De Beers revolutionized the diamond industry, and Mikimoto put pearls on the map. Jade may still be awaiting a shift of that scale in the modern jewelry customers’ mind, but a few brands have been trying to shake off its fusty image.
The stone has long been synonymous with Chinese culture due to a belief that it carries protective qualities, and traditionally it’s been found in jewelry form as bangles and pendants.
However, certain jewelers are taking a more design-driven approach to it now, breaking out of fixed motifs in an effort to appeal to cosmopolitan Chinese consumers and, at the same time, are optimistic it will shift to a bona fide global audience.
Hong Kong designer Dickson Yewn was sick of traditional jade jewelry — the kind that stuck to obvious shapes like the cabochon and rounded beads, or typical “Chinese motifs such as Guanyin, Ruyi, happy Buddha,” he said. Square and rectangular shapes are rare sights in the industry, he said, but the incorporation of those elements into his fine jewelry line, the prices of which reaches into the high five figures, has helped distinguish Yewn, finding its way to the former American first lady, Michelle Obama. While Yewn said the overwhelming majority of jade jewelry purchases today still emphasize the value of the material itself over the design, he has built up a clientele that looks for the unexpected.
Women mainly in their twenties to early forties frequent the studio of Choo Yilin. Just shy of a decade old, the brand, which sells pieces mostly in the range of 1,000 to 5,000 Singaporean dollars, or $730 to $3,600, often figures as part of an occasion purchase — be that graduation, a push present, or part of a wedding trousseau.
While the practice of proposing with an engagement ring is a Western concept, Choo Yilin offers jade options, a popular choice for couples who also want to represent their Asian heritage in their nuptials, in addition to earrings, necklaces and other styles.
The brand’s bestsellers tend to be the ones with very intricate work. “That’s why we know for a fact they are not just coming to purchase jade [stone],” Choo said. “They come for the design work. Some of our pieces, it’s very sculptural almost — three dimensional cherry blossoms, for example. They really, really like that — the idea is they can’t find work like that anywhere in this world.”
Lin Shiao Tung
Taiwanese jewelry brand Lin Shiao Tung is named after its designer, who has been in the industry since 1990. However, it wasn’t until 2000 that Lin created his own brand, adding a playful spin to the stone with signature products like the Eric Jade Bear series, inspired by his daughter’s childhood teddy bear, and other whimsical shapes like birds. The brand is available in department stores in Taiwan but also works with Eslite, the 24-hour book and lifestyle chain for a “store within a store” model. In 2015, it expanded outside its home market with shops in Hong Kong and Suzhou.

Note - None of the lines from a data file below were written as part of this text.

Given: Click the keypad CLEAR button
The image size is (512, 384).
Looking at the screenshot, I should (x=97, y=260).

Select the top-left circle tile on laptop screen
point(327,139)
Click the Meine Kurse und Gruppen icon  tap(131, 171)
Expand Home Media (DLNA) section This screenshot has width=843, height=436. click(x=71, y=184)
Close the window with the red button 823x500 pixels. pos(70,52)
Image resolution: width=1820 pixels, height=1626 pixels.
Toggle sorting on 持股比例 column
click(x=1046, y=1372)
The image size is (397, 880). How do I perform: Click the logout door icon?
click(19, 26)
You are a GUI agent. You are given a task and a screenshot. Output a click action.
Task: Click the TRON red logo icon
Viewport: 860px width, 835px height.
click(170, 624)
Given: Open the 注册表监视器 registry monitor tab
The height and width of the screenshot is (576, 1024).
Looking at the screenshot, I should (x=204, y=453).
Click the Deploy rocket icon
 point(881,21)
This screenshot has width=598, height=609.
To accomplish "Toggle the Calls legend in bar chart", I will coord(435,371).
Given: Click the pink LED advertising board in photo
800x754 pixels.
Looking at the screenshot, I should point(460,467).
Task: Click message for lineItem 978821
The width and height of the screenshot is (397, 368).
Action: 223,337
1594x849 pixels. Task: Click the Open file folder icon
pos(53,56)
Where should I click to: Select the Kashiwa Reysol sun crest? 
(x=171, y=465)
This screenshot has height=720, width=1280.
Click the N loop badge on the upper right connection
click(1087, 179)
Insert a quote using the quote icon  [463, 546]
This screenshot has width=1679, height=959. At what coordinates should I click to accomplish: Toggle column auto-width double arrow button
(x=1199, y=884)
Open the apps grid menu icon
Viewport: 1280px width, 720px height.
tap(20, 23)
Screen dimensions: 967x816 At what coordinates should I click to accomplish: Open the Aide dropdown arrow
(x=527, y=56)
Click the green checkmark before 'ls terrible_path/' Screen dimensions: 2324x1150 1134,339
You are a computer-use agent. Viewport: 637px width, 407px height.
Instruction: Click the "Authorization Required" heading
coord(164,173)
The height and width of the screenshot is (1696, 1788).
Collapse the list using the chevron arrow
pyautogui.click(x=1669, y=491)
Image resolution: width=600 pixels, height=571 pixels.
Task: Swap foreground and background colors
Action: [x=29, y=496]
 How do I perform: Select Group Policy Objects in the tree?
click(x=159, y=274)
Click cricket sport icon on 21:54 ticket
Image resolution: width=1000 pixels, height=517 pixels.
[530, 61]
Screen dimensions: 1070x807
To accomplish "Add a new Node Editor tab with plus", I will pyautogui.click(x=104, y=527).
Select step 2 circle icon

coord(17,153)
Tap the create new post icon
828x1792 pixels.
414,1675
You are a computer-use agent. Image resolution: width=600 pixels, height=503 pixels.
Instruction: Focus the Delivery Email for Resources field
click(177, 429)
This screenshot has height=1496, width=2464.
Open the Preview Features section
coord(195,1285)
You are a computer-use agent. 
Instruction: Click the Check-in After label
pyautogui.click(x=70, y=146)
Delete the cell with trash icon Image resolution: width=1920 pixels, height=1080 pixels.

After a career with Hewlett Packard and Apple, Genevie Yeo started Gen.K Jewelry in 2014 and now sells online and via a shopfront on Singapore’s Scotts Road. Her designs, which range from about 400 to 2,000 Singaporean dollars, or $300 to $1,500, often infuse natural elements like flowers and trees. Bucking superstition that jade bangles should not be broken, Yeo cuts her bangles for a snap-on-and-off effect, making it easier for her clients to wear.
A good chunk of her business, she said, consists of reworking heirloom jewelry passed down in Chinese families, adding in various metal and semiprecious stone embellishments, although Western customers from places like the U.S. and Australia also show an interest. “My customers love lavender jade. It has a very feminine touch to it and has a more modern feel as compared to green jade,” Yeo said.